Killian credits his father for giving him and Devin more than just an early obsession with the dark, but something else that would fuel their professional growth. “Dad’s character design and art is just next level, it’s amazing,” he says. “But artists are often left-brain thinkers, and sometimes lack the drive to be successful. But he is focused and has that drive, which is rare. Dad has always supported us to follow our dreams because he’d taken such a wild path himself. He’d be like, ‘Go for your dreams – even if they’re making demon noises for a living.’”
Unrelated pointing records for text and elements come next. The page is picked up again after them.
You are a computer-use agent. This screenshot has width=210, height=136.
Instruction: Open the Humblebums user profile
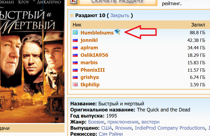[97, 33]
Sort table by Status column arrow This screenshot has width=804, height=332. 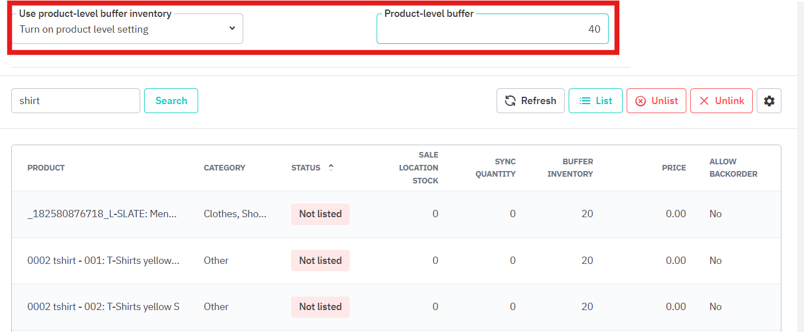pos(331,168)

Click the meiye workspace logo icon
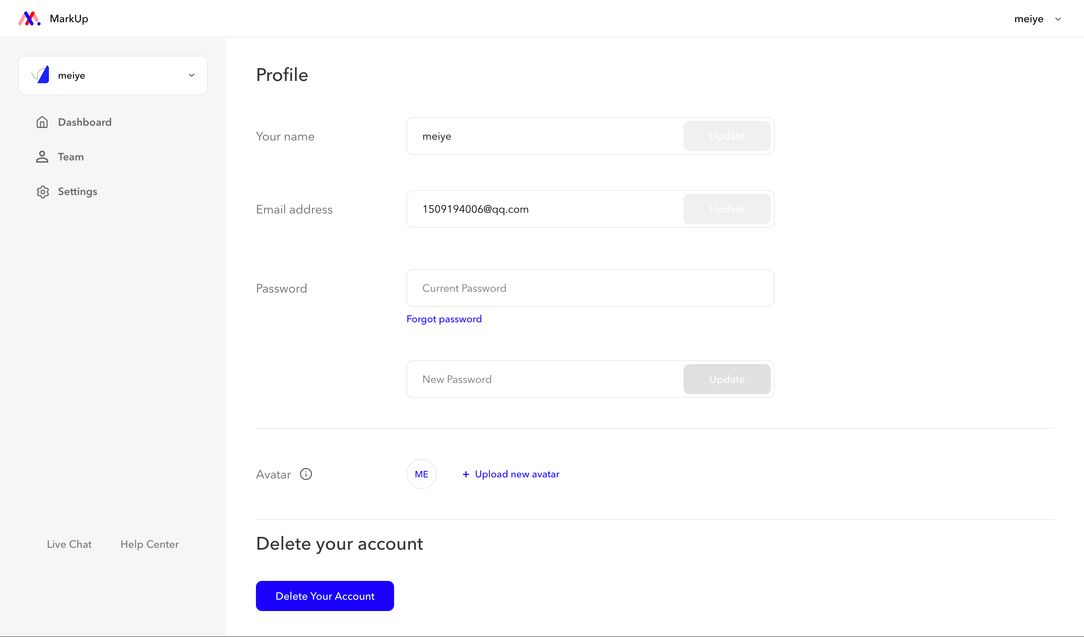pos(40,75)
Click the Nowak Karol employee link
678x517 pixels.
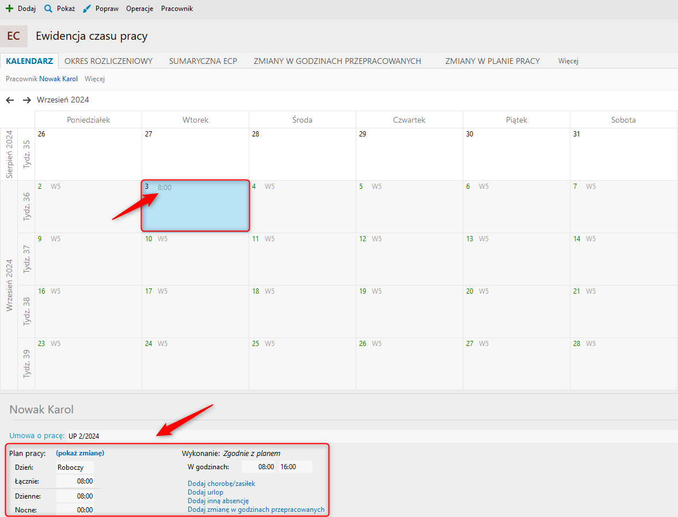(x=58, y=79)
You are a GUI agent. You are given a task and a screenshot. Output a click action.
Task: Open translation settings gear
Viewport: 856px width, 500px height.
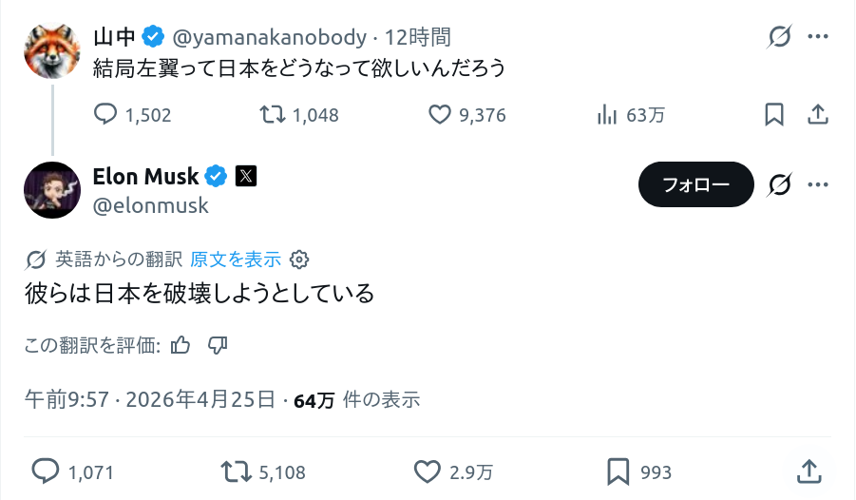[x=299, y=260]
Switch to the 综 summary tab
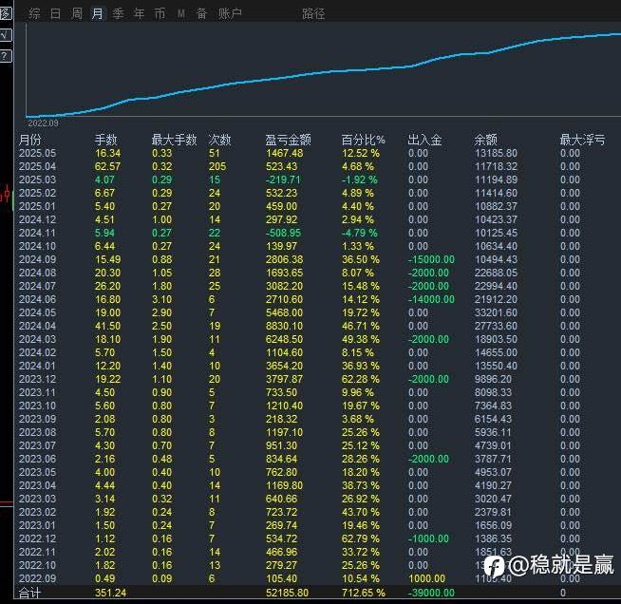The image size is (621, 604). pyautogui.click(x=34, y=14)
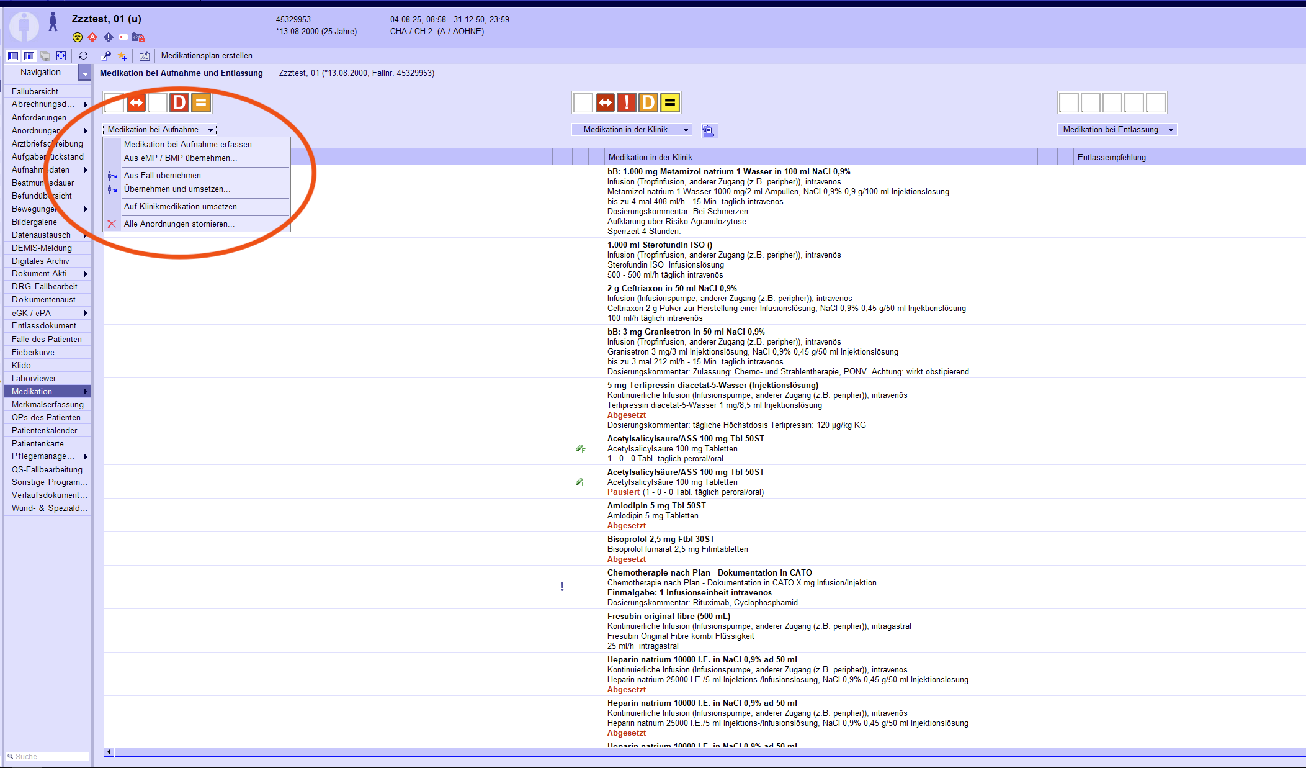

Devin, with a potentially cursed relic
Just as Brom used to get his sons’ thoughts on demon heads or weapons when they were little, so the three of them continue to nudge and support each other creatively – whether its Killian playing through a Devin-designed level, or Brom listening to one of Killian’s sound mixes to see how well it translates. The next step, of course, is for all of them to come together in the place that started it all. “Now that they’re both working there, I think my dream opportunity would be for Devin to design a creature, and I paint it, and then Killian comes up with its sound effects,” says Brom.
Devin interviewing his Dad for BlizzConline 2021
Which brings us back to life in the Brom household. Living in a place covered in skulls, demons, and cursed artifacts (Killian recalls childhood sleepovers being particularly challenging – “Some people couldn’t hang. They’d see the art on the walls and would be calling their moms to come get them in the middle of the night”), it begs the question: What does a “typical” Father’s Day gift for Brom look like?
“Having such creative kids, they’ve definitely gotten me some interesting gifts over the years,” he says. “They once sang an amusing duet on a Happy Father’s Day song and that was quite nice. But I’m a hard person to shop for, so most often they just bring offerings of whiskey and chocolate.”